26 March, 2021

Secuencia



    Llego a la esquina, busco para estacionar del otro lado porque hay una banda escabiando en la vereda y después resulta que es culpa mía si les pinta hacer una locura. No me gusta flashar Esteban Etcheverría, pero es lo que termina pasando. Freno detrás de una casa rodante con un stencil que dice "No las hemos [silueta de las islas] de olvidar". En el barrio hay cada vez más casas rodantes, porque hay cada vez más personas y el espacio sigue siendo el mismo. Nadie pareciera darse cuenta, y si se dan cuenta estarían eligiendo no hablar del tema. En la puerta del mercadito hay dos canas.

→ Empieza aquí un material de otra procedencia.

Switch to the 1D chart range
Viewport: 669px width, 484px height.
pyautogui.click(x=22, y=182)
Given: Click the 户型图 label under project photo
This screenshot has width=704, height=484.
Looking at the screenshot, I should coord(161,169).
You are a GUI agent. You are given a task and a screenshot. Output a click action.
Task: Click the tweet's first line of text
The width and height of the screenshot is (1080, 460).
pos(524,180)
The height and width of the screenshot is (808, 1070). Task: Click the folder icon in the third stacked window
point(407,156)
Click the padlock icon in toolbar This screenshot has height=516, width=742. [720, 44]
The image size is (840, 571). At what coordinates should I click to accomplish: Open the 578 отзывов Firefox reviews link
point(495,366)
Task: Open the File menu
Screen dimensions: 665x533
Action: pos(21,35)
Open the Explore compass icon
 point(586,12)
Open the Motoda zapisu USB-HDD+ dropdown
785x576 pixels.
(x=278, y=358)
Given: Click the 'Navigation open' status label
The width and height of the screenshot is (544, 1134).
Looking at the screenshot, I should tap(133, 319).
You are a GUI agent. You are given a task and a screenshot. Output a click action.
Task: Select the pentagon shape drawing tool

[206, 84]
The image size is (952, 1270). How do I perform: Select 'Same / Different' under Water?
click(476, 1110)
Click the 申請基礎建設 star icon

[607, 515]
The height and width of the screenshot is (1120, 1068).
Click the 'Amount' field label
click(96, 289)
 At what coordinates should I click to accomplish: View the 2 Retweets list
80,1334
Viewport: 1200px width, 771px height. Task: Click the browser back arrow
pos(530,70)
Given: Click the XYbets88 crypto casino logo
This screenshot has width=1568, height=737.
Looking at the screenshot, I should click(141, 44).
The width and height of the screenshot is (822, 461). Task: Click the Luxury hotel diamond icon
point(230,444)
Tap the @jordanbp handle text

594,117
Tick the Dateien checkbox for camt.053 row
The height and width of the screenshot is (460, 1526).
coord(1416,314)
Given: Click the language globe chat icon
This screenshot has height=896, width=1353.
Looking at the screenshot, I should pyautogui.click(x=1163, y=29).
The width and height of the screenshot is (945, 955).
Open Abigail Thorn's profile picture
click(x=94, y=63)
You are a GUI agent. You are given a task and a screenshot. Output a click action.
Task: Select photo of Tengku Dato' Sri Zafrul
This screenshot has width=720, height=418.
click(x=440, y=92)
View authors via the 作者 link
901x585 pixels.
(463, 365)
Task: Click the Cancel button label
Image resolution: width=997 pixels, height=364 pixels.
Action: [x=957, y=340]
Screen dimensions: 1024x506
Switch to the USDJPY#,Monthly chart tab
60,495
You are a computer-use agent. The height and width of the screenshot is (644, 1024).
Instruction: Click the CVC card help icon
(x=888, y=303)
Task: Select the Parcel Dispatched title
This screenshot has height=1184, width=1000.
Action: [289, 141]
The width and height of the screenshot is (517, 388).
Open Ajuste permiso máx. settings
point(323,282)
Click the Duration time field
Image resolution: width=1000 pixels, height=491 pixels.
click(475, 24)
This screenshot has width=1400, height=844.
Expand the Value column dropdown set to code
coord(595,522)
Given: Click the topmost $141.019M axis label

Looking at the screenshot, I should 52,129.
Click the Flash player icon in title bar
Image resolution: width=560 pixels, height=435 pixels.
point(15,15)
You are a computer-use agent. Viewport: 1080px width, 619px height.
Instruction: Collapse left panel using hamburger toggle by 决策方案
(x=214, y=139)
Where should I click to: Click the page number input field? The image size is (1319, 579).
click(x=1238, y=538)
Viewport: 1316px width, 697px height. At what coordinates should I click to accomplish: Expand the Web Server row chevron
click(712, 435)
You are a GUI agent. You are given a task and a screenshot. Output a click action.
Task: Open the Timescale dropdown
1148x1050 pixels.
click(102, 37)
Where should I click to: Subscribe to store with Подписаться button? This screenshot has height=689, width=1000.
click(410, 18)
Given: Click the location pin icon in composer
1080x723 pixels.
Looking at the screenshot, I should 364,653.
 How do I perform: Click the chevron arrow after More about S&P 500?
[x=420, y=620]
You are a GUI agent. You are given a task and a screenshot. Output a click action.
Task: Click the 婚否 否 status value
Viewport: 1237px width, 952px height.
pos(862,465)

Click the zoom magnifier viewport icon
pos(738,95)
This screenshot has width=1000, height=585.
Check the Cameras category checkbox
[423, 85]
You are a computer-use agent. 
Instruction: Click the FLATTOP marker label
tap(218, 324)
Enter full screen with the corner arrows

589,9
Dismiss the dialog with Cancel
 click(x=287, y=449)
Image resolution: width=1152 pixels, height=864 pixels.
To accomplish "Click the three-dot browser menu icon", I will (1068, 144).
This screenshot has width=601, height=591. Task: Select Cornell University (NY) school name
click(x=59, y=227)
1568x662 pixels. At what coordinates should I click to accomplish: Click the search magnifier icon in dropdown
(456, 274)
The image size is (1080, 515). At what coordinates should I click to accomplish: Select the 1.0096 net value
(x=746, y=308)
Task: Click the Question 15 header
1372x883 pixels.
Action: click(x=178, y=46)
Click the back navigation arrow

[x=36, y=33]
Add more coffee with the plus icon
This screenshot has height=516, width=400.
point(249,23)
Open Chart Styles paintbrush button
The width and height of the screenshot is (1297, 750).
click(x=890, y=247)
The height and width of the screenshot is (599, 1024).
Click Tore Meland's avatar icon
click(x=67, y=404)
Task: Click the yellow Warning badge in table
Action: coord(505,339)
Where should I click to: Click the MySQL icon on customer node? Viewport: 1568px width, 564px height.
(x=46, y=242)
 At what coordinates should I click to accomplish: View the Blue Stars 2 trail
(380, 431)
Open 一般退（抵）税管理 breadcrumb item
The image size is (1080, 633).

Antes los pasaba de largo como si fueran fantasmas pero desde que maduré aprendí que conviene saludarlos. Elijo verduras de los cajones de afuera, que son los que están en oferta. La banda mira y me relojea, tirando un par de bolazos. Serán unos veinte; como no les doy pelota, vuelven a sus asuntos.
    Consigo lo que necesitaba y me pongo en la fila, detrás de un tipo bastante regular y una vieja que no usa tapabocas. La banda se desconoce y arranca a las trompadas. Desde adentro los observamos a través de la vidriera, como si fuera un show de títeres. Algunos que están en la puerta comentan entretenidos mientras los demás nos quedamos esperando hasta que nos atiendan. Cuando llego al frente, la chica me dice que el precio es por kilo y que tengo que completar sí o sí una cantidad redonda; que sinó no me puede cobrar. Piña va, piña viene. Me quedo pensando cómo puede ser que no quiera cobrarme si tiene una balanza digital, pero igualmente no le hago el planteo porque son dos kilos por cien pesos y ya no se consigue comida a ese precio. Completo la bolsa, vuelvo para la caja. Empiezo a dudar si conviene dejar o llevar el paquete de yerba, pero cuando estoy en el mostrador la cajera observa perdidamente como a través de mí, y dice:
    -Tiene un arma.

 



    En vez de girar hacia la puerta levanto la vista, para ver lo que ella está viendo, que es el monitor de las cámaras de seguridad. Un chabón revolea como un poncho lo que claramente es un calibre 38, que estalla en un único disparo sucio y profundo. Salto detrás de la góndola como si fuera una trinchera, impresionado por la indiferencia del resto de los clientes, que permanece en la fila. Como no puedo saber si están desinteresados o acostumbrados, o en pánico, grito desde el suelo "Qué onda loco, ¿soy el único que se asusta?", pero tampoco responden. Eso me molesta más que toda la secuencia. Aparece la dueña para gritarle a la cajera que llame a la policía; ella le responde que la policía salió corriendo en la dirección contraria y la dueña insulta en todas direcciones exclamando que les paga para que estén en la esquina, llamando frenéticamente al nueve once y puteando todavía más porque nadie la atiende. Luego baja alguien desde el primer piso para avisar que al de la pistola ya le cayeron encima dos patrulleros, una camioneta, varias motos, una serie de policías a pié, etc. La dueña saca la cabeza por la ventana para corroborarlo, sin dejar de insultar. Pago lo mío y arranco. En el aire había quedado suspendida una nube de pólvora, como la que se podía sentir en diciembre cuando todavía tirábamos pirotecnia.
    Sonrío, aunque tiemblo por dentro. Sería demasiado conveniente que mi naturaleza pudiera ignorar la adrenalina y la molestia del aturdimiento en mis oídos. Fueron demasiadas oportunidades en las que me tocó mantener la sangre fría, para correr o para pelear. Se activan en mí los antiguos miedos. Todas las veces era mi culpa, por andar donde no se debe. Así me lo daban a entender los demás. Unos lamentándose porque no existía la pena de muerte, los otros divagando en un eterno es más complicado. Consigo respirar, y el peso que me oprime los pulmones desaparece lentamente. Hago una nueva anotación en mi libreta imaginaria: "al día de la fecha, nadie consiguió nada de mí por las malas".